▶ Raw items:

— START —

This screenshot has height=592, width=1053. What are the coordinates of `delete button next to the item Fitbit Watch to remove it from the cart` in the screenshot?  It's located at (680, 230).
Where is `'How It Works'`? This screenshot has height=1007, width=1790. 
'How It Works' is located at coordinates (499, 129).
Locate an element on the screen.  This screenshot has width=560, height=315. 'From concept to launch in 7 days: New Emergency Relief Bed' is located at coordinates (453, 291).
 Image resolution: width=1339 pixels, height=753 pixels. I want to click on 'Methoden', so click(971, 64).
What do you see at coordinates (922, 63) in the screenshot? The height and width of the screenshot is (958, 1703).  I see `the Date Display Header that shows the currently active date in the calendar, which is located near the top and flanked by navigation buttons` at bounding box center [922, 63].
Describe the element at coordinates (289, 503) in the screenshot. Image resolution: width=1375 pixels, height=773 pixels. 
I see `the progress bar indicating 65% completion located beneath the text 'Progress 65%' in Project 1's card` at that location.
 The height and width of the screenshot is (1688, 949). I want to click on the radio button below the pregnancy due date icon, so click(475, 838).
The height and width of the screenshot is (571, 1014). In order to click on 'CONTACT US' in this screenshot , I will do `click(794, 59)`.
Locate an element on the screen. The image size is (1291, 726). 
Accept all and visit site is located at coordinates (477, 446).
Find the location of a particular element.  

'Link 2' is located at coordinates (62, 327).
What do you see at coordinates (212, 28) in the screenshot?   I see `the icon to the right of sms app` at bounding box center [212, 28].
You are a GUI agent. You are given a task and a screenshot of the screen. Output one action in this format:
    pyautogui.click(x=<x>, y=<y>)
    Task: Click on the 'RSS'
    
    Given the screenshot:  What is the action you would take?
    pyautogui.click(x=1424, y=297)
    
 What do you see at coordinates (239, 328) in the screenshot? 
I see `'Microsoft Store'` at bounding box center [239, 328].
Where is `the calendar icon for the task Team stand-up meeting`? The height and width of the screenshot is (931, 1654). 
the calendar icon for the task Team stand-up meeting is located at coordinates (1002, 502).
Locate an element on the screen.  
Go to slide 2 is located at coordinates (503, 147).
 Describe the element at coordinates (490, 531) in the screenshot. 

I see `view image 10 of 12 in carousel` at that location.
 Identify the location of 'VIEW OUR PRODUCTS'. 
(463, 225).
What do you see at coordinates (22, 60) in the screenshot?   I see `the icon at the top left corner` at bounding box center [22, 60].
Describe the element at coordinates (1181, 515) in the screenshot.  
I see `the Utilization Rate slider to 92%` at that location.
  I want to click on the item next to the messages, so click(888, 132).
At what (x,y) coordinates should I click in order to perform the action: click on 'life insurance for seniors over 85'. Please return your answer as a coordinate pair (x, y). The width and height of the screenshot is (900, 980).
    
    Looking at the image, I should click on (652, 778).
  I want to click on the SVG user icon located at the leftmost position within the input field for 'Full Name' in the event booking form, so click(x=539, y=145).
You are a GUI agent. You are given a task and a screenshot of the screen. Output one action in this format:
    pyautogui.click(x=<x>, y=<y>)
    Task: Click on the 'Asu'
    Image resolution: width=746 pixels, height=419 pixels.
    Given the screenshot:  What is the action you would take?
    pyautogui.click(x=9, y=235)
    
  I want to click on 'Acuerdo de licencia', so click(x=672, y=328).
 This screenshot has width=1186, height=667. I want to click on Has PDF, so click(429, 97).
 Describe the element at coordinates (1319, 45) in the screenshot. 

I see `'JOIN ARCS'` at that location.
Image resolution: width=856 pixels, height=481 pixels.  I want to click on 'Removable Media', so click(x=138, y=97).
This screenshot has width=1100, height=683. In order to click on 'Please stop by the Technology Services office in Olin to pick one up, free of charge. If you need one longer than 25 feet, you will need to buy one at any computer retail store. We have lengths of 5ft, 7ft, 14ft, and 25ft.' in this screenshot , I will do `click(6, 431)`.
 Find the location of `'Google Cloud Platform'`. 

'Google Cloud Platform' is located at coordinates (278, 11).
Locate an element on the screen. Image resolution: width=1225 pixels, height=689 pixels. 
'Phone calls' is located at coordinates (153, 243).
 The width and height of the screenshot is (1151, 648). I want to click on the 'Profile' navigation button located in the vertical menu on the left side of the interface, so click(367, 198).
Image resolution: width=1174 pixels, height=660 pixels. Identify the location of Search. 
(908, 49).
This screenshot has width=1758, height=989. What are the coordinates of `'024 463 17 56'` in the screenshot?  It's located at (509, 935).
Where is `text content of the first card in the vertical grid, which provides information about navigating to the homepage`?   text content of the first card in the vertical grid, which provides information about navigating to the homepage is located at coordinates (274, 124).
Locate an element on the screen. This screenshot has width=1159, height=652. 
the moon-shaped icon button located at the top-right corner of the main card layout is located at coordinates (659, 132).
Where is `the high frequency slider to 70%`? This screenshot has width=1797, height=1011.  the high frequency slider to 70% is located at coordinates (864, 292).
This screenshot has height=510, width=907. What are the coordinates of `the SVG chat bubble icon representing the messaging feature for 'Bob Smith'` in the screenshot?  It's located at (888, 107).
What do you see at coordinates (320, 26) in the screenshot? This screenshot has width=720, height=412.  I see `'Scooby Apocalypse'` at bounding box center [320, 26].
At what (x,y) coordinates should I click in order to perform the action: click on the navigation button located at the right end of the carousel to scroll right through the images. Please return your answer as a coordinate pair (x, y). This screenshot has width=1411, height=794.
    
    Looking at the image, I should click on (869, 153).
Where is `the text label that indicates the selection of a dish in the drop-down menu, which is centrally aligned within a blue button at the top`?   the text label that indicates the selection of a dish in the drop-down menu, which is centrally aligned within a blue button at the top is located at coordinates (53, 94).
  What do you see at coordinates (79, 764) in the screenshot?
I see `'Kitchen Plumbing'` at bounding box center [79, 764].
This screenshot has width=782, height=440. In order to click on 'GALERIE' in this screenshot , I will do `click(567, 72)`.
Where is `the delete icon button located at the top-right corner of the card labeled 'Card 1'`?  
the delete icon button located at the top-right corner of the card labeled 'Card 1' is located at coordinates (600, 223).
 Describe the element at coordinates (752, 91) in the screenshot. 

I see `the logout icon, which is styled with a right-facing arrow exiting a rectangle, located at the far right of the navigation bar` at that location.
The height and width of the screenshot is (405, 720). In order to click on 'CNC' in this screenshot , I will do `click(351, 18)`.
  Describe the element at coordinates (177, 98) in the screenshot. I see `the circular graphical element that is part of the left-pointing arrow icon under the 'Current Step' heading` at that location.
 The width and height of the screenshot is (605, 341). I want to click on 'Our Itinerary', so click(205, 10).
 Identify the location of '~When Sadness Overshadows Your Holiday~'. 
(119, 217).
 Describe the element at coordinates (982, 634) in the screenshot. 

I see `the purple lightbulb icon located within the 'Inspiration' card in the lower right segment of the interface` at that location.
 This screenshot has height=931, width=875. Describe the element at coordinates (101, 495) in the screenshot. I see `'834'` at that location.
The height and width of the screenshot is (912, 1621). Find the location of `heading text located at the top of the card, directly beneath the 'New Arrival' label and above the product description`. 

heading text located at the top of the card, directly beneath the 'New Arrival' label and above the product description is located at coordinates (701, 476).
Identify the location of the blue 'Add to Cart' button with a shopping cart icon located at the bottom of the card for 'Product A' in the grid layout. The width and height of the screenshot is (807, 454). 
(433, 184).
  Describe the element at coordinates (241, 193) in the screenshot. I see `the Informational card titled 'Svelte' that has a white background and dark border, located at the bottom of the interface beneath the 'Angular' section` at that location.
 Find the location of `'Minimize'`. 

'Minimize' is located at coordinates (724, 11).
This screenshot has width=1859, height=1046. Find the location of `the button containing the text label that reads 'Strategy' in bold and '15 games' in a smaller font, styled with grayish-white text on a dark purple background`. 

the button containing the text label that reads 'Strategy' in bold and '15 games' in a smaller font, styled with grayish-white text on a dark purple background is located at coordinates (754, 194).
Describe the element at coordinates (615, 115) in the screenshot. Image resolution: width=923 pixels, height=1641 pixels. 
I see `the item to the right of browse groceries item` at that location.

— END —

▶ WHAT TO PRODUCE: Which lines in the items above contain the word "pair"? Gather every such line and copy it out whole.

▶ COMPLETED TASK:
At what (x,y) coordinates should I click in order to perform the action: click on 'life insurance for seniors over 85'. Please return your answer as a coordinate pair (x, y). The width and height of the screenshot is (900, 980).
At what (x,y) coordinates should I click in order to perform the action: click on the navigation button located at the right end of the carousel to scroll right through the images. Please return your answer as a coordinate pair (x, y). This screenshot has width=1411, height=794.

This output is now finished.